> **Instructions to follow**
Only certain lines below are wanted: those starting at the line containing "Task: Switch on the Max Attack toggle" and ending at the line containing "Given: Add time slot for SUN", both included, each retyped exactly.
* * *
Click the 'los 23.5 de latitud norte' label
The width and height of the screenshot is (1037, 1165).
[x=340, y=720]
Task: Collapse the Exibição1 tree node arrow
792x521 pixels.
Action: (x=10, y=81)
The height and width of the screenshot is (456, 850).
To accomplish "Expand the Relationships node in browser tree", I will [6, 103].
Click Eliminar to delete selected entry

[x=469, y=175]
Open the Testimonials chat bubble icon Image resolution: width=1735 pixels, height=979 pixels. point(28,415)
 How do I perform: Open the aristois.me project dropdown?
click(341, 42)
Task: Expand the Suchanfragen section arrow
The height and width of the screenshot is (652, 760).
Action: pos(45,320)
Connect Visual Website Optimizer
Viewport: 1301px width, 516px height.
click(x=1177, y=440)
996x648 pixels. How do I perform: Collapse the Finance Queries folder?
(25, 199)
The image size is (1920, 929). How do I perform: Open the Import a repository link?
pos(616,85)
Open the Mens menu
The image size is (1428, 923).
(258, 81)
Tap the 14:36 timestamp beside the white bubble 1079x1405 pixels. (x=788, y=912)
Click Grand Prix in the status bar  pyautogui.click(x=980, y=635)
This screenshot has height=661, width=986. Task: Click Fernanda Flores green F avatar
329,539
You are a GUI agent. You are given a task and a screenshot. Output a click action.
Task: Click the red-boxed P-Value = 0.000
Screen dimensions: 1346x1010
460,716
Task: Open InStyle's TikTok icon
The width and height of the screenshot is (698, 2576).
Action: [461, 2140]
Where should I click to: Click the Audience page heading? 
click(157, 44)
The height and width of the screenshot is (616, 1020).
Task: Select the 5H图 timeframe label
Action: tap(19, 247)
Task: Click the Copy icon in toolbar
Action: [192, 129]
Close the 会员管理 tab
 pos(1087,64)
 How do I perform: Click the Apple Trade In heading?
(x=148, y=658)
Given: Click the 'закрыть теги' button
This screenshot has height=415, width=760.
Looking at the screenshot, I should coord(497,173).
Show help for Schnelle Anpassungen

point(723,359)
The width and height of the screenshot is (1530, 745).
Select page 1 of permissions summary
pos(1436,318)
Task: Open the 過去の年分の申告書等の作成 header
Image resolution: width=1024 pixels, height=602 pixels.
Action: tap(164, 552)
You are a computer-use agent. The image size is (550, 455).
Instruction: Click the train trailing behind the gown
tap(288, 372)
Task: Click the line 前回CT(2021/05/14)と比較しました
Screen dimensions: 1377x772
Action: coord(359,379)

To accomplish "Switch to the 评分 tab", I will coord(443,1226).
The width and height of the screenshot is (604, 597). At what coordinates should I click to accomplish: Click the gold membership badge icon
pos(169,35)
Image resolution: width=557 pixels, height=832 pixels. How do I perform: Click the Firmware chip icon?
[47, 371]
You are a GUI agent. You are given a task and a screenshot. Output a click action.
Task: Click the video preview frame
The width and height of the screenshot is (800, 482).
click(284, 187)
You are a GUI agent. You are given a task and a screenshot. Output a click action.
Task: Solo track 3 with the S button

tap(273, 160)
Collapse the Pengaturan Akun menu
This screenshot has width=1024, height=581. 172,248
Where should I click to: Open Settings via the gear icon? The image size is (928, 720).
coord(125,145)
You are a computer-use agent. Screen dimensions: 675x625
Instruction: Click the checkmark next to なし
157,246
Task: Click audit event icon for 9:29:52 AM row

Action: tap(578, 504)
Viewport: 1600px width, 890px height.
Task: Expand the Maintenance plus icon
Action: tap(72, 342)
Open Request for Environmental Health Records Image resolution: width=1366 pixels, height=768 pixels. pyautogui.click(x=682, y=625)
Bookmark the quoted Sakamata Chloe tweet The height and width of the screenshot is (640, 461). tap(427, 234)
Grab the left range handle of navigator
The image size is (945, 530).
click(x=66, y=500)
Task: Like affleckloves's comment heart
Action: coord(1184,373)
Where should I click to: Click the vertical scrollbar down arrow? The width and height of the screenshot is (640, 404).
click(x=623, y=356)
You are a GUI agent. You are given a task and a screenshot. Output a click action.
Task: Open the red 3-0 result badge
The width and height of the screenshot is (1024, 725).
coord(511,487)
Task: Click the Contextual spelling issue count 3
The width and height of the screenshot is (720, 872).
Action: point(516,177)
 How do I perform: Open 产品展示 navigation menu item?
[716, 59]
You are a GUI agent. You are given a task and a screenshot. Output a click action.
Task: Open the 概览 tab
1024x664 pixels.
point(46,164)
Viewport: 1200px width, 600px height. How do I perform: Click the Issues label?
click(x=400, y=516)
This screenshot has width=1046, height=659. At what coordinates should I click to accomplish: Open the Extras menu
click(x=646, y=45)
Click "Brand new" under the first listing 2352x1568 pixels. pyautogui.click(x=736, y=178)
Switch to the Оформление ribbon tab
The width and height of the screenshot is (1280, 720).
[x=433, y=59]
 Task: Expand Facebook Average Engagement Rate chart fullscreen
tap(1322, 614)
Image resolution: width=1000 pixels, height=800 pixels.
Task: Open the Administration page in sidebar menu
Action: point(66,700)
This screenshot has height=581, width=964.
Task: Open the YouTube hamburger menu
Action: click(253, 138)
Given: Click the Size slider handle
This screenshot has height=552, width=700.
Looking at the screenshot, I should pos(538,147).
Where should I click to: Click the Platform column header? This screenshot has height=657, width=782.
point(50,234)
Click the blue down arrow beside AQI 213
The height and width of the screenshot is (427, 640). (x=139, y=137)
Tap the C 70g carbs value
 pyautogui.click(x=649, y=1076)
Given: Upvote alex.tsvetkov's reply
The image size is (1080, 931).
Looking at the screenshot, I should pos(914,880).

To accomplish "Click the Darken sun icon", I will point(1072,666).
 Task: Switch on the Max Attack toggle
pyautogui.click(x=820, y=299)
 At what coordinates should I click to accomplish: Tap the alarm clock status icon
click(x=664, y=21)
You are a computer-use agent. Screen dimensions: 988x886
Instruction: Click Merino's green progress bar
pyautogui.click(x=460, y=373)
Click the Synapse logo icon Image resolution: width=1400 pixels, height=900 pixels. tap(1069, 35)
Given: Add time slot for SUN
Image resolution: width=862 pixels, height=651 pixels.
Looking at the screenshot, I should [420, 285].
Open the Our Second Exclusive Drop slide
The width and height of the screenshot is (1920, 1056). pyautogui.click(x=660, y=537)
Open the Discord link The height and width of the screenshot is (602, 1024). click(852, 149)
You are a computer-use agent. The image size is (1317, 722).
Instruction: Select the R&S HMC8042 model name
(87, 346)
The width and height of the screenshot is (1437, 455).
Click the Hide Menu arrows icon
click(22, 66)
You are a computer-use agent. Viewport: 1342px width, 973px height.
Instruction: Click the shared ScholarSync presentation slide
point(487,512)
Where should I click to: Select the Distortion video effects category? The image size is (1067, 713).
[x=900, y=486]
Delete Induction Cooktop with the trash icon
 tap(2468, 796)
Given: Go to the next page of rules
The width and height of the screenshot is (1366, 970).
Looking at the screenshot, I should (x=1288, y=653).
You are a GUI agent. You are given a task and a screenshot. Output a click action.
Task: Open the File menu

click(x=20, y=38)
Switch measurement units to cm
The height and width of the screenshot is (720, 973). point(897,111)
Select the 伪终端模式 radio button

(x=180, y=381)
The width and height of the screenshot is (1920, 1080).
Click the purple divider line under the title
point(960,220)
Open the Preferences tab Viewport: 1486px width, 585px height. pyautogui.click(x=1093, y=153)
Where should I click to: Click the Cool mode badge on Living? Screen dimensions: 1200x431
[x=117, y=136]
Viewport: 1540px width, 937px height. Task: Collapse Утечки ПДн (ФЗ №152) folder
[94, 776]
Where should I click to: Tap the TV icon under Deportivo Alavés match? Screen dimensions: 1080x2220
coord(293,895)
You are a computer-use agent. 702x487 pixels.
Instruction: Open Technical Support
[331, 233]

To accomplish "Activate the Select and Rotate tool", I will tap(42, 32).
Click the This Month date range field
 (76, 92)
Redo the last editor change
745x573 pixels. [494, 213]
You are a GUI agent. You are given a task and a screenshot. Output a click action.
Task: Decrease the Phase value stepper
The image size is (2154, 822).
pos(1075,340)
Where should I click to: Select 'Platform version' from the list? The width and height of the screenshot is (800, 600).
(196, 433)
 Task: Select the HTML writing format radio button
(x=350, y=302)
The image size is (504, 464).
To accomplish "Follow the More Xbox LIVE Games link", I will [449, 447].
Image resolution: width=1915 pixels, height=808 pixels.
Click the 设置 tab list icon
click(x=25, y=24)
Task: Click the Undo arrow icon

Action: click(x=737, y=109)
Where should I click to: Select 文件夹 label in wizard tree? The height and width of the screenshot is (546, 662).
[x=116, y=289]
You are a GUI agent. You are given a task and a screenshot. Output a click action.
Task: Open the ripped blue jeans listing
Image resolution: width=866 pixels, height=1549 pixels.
* * *
> **Answer for this exercise**
 Task: Switch on the Max Attack toggle
pyautogui.click(x=820, y=299)
 At what coordinates should I click to accomplish: Tap the alarm clock status icon
click(x=664, y=21)
You are a computer-use agent. Screen dimensions: 988x886
Instruction: Click Merino's green progress bar
pyautogui.click(x=460, y=373)
Click the Synapse logo icon Image resolution: width=1400 pixels, height=900 pixels. tap(1069, 35)
Given: Add time slot for SUN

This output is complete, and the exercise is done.